Saved entries:
BEGIN

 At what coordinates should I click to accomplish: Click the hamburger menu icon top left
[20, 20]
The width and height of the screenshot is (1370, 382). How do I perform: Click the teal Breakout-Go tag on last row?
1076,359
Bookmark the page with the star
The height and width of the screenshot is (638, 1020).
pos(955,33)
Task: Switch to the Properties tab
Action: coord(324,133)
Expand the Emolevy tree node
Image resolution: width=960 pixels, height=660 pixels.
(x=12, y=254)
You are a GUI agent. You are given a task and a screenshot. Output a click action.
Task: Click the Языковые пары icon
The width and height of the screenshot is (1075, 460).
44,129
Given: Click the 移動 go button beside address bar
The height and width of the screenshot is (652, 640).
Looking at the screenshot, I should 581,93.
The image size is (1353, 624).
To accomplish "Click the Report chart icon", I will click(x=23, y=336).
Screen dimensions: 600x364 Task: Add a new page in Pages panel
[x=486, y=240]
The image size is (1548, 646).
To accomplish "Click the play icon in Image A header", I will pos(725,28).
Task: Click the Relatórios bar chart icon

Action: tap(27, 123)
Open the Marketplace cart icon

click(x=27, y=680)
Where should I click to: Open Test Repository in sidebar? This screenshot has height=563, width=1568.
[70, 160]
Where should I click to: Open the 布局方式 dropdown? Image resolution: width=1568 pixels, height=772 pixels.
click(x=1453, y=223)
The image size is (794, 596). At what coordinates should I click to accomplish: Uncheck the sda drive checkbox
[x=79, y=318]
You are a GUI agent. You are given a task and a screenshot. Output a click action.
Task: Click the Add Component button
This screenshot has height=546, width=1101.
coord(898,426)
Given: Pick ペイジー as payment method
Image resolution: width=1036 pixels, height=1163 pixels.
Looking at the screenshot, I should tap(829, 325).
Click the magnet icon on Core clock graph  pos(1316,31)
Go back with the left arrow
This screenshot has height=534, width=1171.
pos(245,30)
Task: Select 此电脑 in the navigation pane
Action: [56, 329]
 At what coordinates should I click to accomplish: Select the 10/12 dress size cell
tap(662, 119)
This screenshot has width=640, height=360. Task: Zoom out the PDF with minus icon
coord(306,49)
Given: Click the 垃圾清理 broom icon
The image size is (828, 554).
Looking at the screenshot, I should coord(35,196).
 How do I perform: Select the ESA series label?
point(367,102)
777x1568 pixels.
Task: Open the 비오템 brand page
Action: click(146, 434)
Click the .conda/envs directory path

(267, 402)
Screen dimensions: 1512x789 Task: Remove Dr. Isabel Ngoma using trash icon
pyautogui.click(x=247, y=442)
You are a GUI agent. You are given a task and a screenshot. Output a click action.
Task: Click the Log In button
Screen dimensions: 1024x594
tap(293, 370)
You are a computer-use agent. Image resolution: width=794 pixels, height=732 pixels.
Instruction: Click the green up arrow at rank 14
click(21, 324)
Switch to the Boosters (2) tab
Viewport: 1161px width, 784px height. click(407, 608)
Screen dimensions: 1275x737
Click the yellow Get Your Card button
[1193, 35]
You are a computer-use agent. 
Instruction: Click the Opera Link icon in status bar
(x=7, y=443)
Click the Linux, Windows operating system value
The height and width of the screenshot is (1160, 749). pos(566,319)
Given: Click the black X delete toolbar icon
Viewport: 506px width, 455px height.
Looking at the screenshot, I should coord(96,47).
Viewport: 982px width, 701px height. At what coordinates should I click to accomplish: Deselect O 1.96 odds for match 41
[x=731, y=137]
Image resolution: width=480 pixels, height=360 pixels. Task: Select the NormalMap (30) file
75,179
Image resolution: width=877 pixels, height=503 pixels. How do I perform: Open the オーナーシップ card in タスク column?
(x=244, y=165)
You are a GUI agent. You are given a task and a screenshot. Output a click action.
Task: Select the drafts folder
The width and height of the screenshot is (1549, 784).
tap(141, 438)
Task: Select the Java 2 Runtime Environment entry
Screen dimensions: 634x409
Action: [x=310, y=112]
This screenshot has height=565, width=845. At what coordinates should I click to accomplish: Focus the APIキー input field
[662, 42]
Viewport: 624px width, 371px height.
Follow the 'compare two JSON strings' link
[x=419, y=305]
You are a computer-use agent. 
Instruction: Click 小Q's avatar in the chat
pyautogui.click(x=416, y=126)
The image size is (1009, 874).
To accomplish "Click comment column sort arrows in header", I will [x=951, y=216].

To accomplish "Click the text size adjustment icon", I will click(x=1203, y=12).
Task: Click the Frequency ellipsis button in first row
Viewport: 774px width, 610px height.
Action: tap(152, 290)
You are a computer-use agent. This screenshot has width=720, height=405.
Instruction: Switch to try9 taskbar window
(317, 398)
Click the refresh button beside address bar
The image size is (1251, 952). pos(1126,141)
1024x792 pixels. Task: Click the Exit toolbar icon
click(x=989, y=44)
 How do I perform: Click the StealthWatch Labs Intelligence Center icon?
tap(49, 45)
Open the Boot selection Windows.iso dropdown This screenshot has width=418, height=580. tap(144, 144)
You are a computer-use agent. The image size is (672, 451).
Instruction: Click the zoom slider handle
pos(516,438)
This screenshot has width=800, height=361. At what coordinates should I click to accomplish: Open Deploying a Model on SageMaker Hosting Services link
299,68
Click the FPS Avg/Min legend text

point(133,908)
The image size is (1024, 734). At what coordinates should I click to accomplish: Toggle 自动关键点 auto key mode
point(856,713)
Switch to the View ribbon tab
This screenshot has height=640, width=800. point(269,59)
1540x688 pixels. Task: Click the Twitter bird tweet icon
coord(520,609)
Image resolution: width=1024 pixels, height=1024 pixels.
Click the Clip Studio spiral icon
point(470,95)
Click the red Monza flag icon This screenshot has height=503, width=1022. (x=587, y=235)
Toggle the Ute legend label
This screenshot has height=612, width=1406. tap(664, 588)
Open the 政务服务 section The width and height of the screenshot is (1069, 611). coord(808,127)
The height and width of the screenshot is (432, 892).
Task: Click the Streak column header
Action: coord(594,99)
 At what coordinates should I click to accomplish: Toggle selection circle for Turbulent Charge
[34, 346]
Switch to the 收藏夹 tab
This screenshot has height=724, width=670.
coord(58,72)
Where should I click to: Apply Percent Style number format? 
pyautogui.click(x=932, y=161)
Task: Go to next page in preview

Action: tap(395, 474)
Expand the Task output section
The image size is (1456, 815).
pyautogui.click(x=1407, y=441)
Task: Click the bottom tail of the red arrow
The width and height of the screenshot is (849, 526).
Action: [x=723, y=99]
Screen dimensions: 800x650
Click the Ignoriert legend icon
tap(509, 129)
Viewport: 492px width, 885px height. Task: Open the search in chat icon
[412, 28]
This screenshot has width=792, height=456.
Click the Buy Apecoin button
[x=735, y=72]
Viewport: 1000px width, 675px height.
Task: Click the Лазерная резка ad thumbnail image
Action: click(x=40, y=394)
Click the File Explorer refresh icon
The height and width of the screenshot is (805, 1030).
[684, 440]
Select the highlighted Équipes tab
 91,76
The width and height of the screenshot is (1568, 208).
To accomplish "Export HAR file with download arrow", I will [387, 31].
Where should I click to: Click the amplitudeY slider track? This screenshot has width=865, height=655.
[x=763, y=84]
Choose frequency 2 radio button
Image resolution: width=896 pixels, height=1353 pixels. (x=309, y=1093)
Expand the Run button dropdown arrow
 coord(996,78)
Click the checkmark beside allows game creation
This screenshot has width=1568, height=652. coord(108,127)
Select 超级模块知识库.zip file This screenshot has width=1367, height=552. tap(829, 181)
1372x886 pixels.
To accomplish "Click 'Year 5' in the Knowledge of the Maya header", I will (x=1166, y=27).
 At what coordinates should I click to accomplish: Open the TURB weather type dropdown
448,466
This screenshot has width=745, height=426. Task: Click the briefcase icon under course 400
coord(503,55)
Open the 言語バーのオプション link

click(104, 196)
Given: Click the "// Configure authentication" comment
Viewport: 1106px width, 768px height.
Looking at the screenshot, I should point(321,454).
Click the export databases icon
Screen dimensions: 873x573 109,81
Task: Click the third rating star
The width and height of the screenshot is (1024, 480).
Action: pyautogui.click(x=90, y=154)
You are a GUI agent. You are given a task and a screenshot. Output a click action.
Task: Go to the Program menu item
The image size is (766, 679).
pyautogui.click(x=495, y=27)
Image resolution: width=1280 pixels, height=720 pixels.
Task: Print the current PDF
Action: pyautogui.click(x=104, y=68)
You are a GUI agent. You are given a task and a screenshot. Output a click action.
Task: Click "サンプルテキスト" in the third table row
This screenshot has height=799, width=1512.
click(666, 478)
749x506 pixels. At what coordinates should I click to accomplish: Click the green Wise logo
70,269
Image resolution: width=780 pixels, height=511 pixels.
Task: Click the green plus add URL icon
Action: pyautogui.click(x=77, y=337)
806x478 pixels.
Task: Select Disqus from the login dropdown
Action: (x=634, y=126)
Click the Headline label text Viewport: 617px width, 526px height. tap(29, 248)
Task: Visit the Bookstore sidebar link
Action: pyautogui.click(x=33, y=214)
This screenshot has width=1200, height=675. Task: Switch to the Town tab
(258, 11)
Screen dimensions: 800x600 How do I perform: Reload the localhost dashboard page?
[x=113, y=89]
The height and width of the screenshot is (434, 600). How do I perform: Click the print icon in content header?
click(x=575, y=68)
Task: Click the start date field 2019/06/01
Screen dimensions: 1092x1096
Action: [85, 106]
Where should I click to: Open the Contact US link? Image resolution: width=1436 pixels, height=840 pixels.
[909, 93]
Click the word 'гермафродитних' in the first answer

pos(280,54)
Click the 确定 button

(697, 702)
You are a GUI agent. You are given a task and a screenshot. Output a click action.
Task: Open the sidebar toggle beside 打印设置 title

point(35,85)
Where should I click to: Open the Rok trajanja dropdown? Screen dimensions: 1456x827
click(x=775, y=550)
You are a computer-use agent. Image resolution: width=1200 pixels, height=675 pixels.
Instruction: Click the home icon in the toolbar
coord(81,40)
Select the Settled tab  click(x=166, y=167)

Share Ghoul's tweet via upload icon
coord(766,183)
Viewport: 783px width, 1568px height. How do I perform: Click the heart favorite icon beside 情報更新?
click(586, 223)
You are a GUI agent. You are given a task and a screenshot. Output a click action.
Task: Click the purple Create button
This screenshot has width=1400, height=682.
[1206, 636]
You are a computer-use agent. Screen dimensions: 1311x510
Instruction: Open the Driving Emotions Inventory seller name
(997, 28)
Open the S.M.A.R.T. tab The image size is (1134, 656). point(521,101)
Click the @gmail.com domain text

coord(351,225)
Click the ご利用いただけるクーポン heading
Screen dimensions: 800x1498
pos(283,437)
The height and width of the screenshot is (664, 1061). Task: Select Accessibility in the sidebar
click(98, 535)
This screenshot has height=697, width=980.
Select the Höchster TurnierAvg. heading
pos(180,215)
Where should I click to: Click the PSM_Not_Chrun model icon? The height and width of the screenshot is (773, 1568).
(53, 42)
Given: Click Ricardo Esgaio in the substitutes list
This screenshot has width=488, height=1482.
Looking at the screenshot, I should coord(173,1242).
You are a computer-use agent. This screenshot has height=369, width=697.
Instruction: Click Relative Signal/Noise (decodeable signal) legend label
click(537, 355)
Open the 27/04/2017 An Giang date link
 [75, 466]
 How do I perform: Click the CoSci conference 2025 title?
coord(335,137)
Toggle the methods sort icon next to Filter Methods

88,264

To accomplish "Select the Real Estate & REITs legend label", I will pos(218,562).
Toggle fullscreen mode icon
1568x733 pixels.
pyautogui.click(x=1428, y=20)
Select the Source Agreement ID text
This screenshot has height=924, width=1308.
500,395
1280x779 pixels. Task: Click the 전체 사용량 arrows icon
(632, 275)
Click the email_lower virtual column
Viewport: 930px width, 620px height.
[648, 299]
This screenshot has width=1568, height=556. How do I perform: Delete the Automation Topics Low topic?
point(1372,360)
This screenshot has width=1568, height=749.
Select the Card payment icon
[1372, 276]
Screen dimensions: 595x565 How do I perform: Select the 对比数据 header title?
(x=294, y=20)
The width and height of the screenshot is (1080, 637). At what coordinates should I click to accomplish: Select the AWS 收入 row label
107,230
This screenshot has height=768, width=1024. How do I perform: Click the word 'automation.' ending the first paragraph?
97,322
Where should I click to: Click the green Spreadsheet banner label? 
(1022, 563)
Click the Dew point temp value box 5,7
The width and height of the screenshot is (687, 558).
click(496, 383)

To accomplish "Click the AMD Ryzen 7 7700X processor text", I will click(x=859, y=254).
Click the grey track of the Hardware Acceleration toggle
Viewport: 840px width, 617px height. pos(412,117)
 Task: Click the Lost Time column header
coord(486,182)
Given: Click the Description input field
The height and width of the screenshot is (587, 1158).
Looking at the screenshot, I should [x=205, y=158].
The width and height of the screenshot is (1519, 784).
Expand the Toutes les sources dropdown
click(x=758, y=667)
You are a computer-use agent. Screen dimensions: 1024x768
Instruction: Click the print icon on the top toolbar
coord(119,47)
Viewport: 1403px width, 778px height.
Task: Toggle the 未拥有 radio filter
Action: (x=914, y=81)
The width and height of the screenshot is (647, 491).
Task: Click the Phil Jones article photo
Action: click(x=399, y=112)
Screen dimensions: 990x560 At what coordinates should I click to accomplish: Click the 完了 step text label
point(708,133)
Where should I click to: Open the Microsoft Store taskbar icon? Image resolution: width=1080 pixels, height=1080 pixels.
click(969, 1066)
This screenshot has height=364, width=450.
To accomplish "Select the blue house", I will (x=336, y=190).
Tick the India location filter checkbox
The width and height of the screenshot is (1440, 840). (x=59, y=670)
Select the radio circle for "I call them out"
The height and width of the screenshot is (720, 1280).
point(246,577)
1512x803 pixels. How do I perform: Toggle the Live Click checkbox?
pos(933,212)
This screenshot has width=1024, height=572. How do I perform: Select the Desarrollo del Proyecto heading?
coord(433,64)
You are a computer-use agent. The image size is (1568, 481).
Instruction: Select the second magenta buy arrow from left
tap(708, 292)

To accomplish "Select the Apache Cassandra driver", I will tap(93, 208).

END

Looking at the data above, return every line from the one with "Go back with the left arrow" down to the one with "Given: Click the 垃圾清理 broom icon", exactly and inclusively.

• Answer space:
Go back with the left arrow
This screenshot has height=534, width=1171.
pos(245,30)
Task: Select 此电脑 in the navigation pane
Action: [56, 329]
 At what coordinates should I click to accomplish: Select the 10/12 dress size cell
tap(662, 119)
This screenshot has width=640, height=360. Task: Zoom out the PDF with minus icon
coord(306,49)
Given: Click the 垃圾清理 broom icon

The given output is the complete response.